Au regard des niveaux de valorisation par rating, nous observons que les spreads actuels se situent au-dessus de leur médiane historique, voire de leur moyenne historique, comme le montre le tableau ci-dessous :

II.  …ce qui ne reflète pas notre scénario central

Les indices PMI ont fléchi récemment et la croissance devrait décélérer en 2019 ce qui ne signifie pas pour autant une entrée en récession au cours des 12 prochains mois. De plus, une décélération de l’économie inciterait les émetteurs à haut rendement à une certaine prudence en termes de politique financière, ce qui constituerait une bonne nouvelle pour les investisseurs.

« Il faudrait que la situation se détériore davantage pour justifier des taux de défaut au-dessus de la moyenne »

Il semble donc difficile de justifier des taux de défaut qui grimperaient à 4,3% et au-delà. En effet, les entreprises high yield ont anticipé leurs besoins de financement et détiennent un niveau significatif de liquidités. Sans compter sur le fait qu’aucun secteur ne pâtit d’une perspective négative à ce stade selon Moody’s.

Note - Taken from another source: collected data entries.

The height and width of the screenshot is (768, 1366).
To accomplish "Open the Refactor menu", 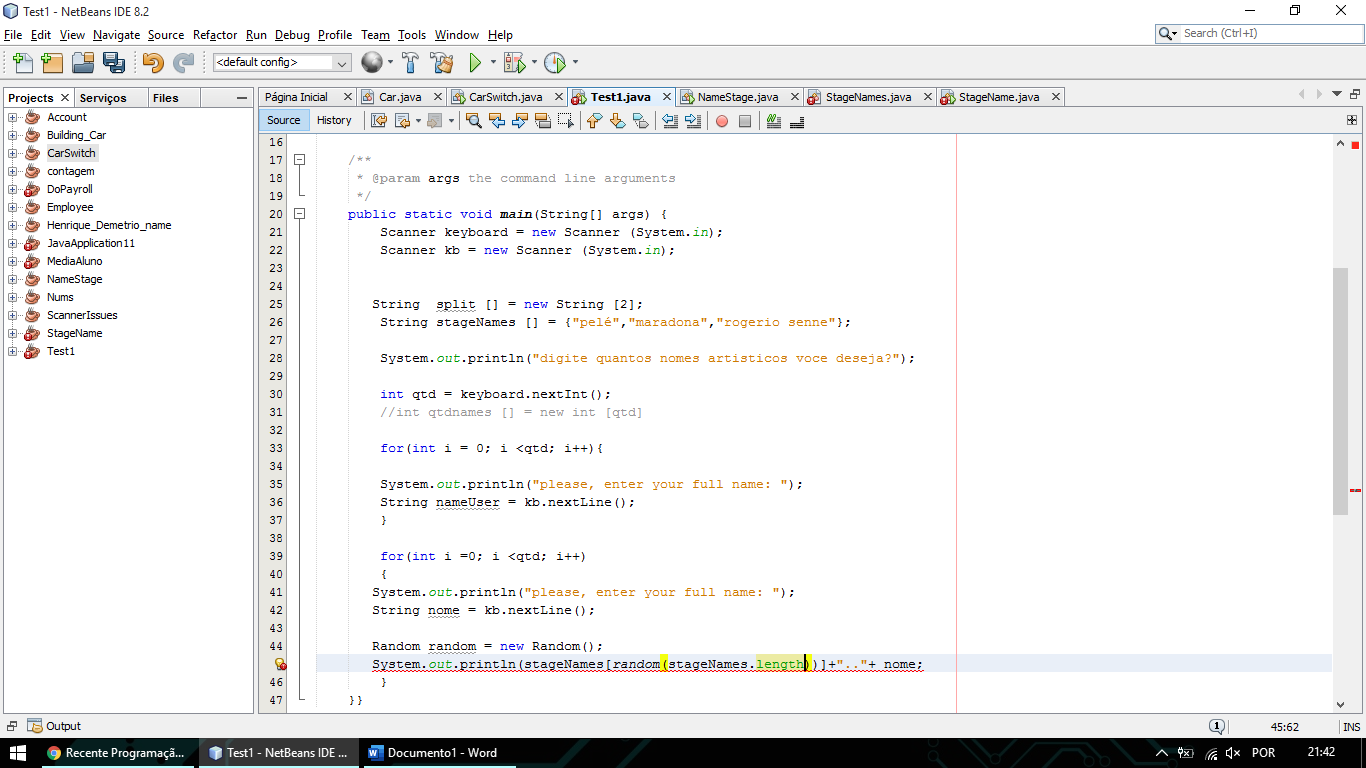I will click(215, 35).
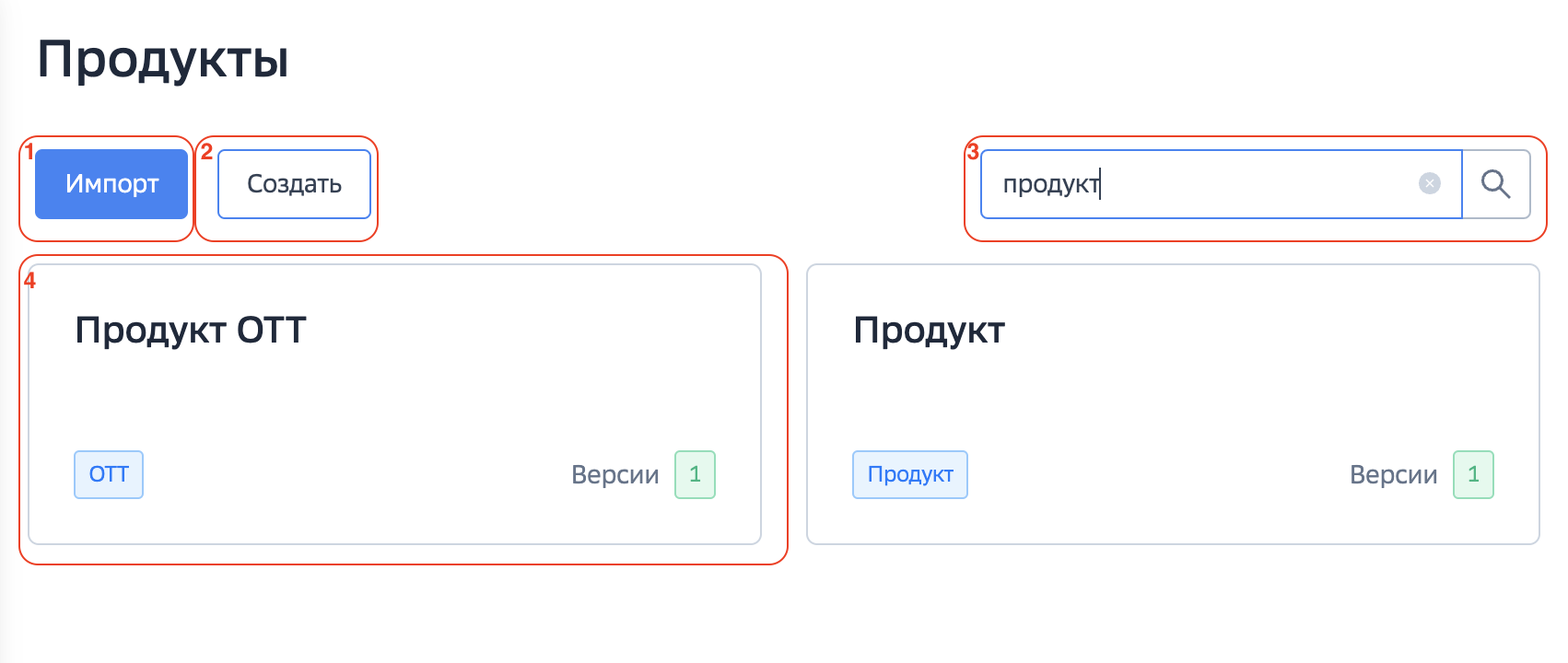Screen dimensions: 1568x663
Task: Click the green counter on Продукт ОТТ
Action: [x=696, y=474]
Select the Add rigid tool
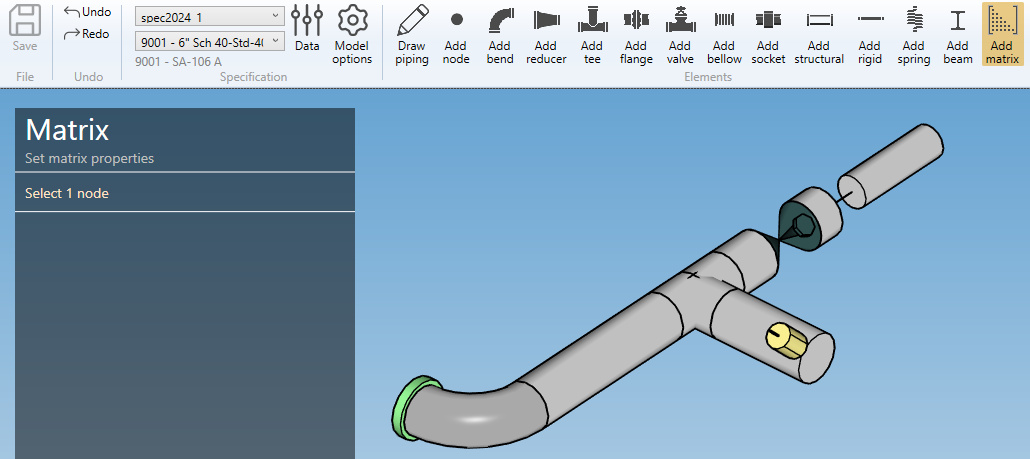 click(x=870, y=35)
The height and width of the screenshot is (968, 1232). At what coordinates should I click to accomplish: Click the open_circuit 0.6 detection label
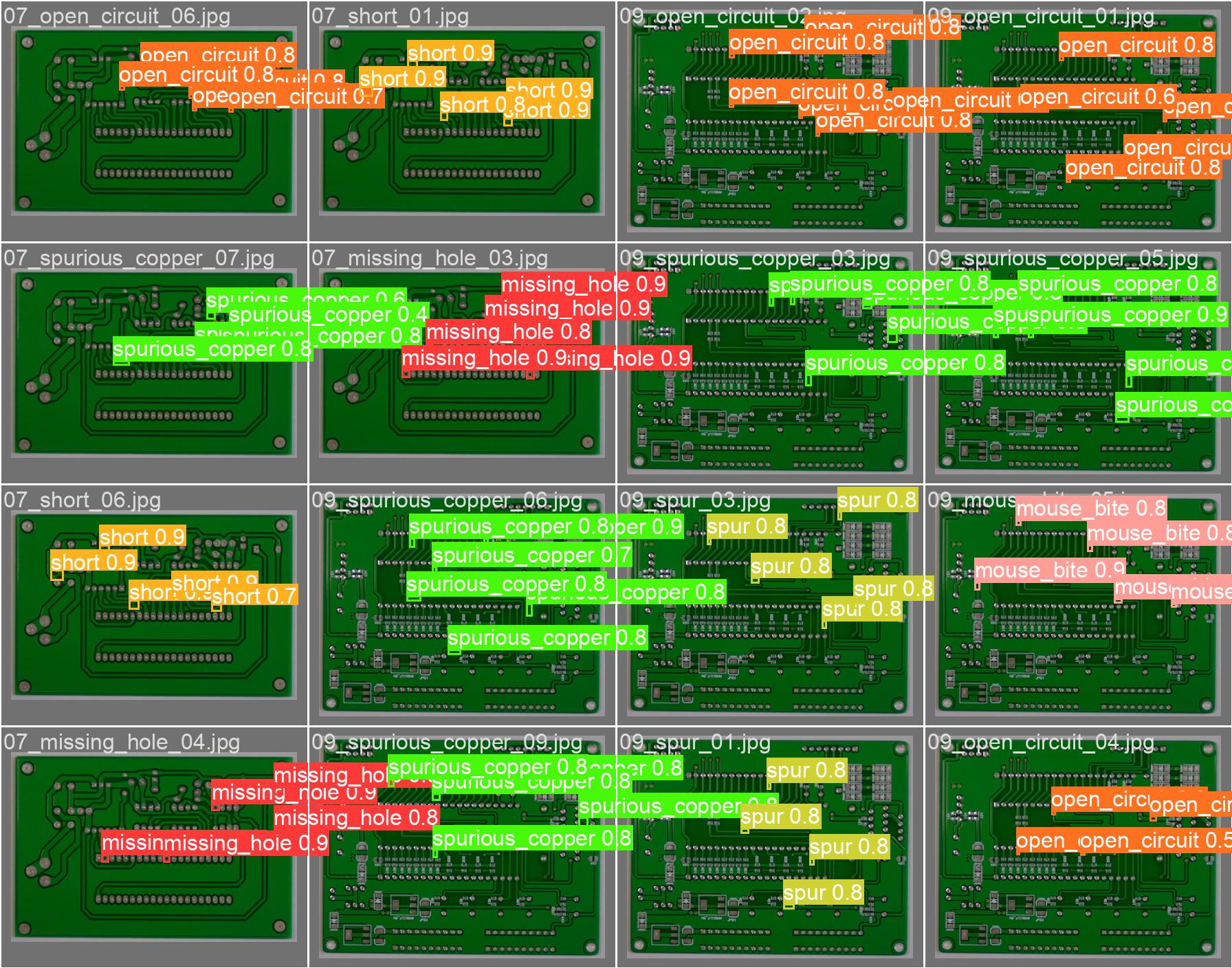pos(1097,97)
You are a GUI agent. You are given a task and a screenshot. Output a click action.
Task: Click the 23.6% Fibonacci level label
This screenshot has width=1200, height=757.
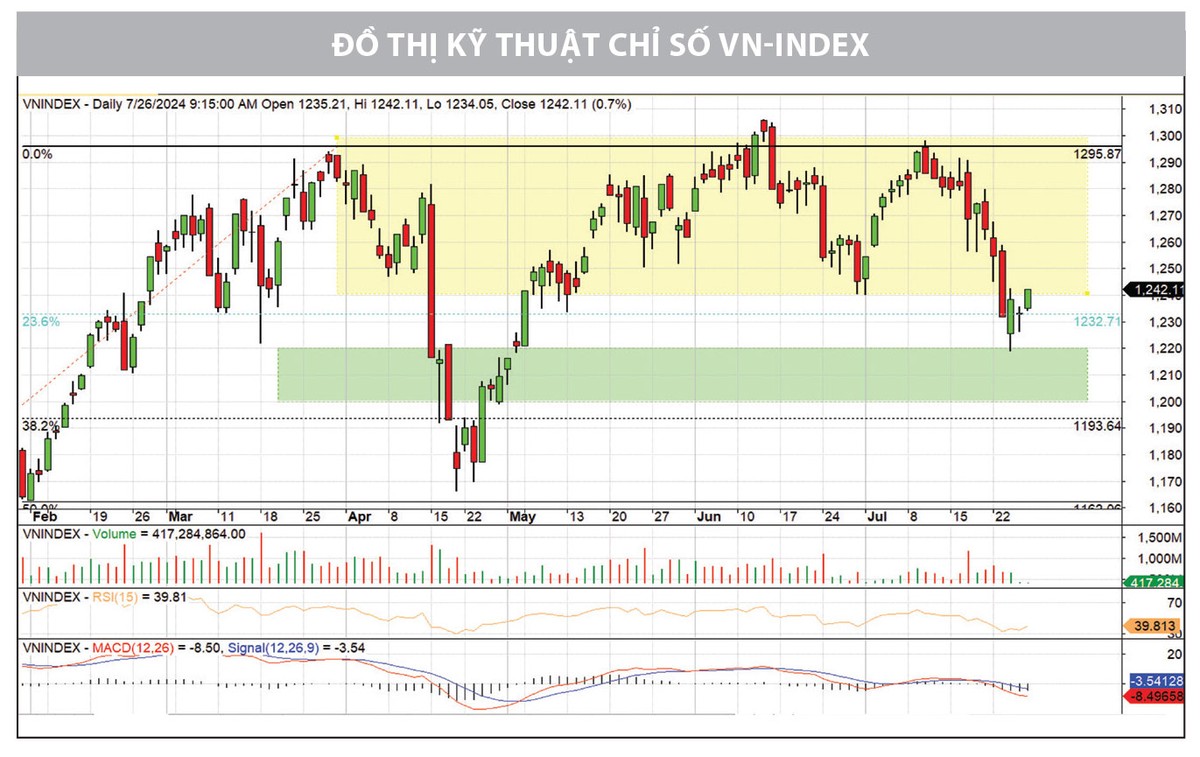(41, 322)
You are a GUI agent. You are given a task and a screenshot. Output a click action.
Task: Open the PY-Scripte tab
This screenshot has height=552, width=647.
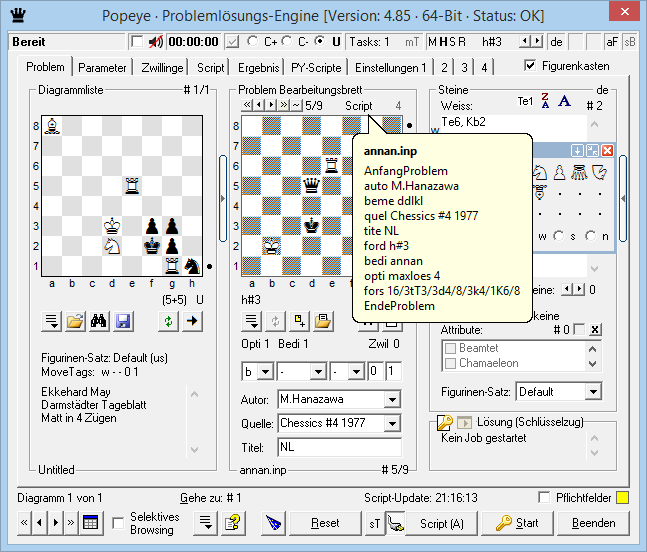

L’enquête trimestrielle de la BCE sur l’octroi de crédit aux entreprises indique toujours une politique accommodante des banques. Cette situation n’est pas amenée à évoluer à court terme.

Cette observation est d’autant plus importante que lors des précédents cycles, c’est le retournement de cette propension des banques à prêter à des conditions avantageuses qui avait amorcé le début du retournement.

Nous ne sommes manifestement pas encore à ce stade.

III.  Des facteurs techniques qui vont redevenir favorables

La classe d’actifs a souffert de retraits importants depuis novembre 2017, annulant ainsi tous les flux entrants depuis la fin de la crise de 2008.

Cependant, la majorité des flux sortants provenant notamment de fonds Investment Grade opportunistes a, selon nous, déjà eu lieu. Depuis juillet nous assistons à une stabilisation des encours malgré des marchés volatils qui, en d’autres temps, auraient déclenché des sorties plus massives.

Si les spreads se stabilisent, des flux entrants devraient à nouveau venir soutenir le marché.

L’intérêt des investisseurs internationaux pourrait constituer un autre facteur de soutien. En effet, les spreads du high yield US n’ont commencé à s’écarter que depuis quelques semaines, rendant par comparaison le high yield européen plus attractif. A ce jour, le différentiel de taux aidant, il est préférable pour un gérant high yield international d’investir sur un titre européen (spreads plus élevés à notation comparable) et de couvrir ensuite la devise en profitant du supplément de rendement offert par les taux américains.

A titre d’exemple, un gérant high yield international (qui a comme devise de référence le dollar) investissant sur un titre à haut rendement euro noté B, recevra un rendement d’environ :

. 6,9% en Euro

. 7,5% en USD sur les titres du marché américain

. Proche de 10 % en USD (titres euro couvert en USD)

 

 

(1) Source : Lazard, Bloomberg, rendement à maturité au 12 décembre 2018, indice HEAE.

2. Source : Lazard, Bloomberg, décembre 2018. Spread exprimé en OAS. Moyenne et médiane depuis le 30 novembre 2002 au 12 décembre 2018. Indices : HE20 (B) et HEC1 (BB).

Glossaire

HEAE : ICE BofAML Euro Non-Financial Fixed & Floating Rate High Yield Constrained Index

HEAG : ICE BofAML BB-B Euro High Yield Non-Financial Fixed & Floating Rate Constrained Index

HE20 : ICE BofAML Single-B Euro High Yield Index

HEC1 : ICE BofAML BB Euro High Yield Non-Financial Constrained Index

PMI : Indice des directeurs d’achat

JUC2 : ICE BofAML Single-B US Cash Pay High Yield Constrained Index

 

 

 

 

Ne constitue pas un conseil ou une recommandation.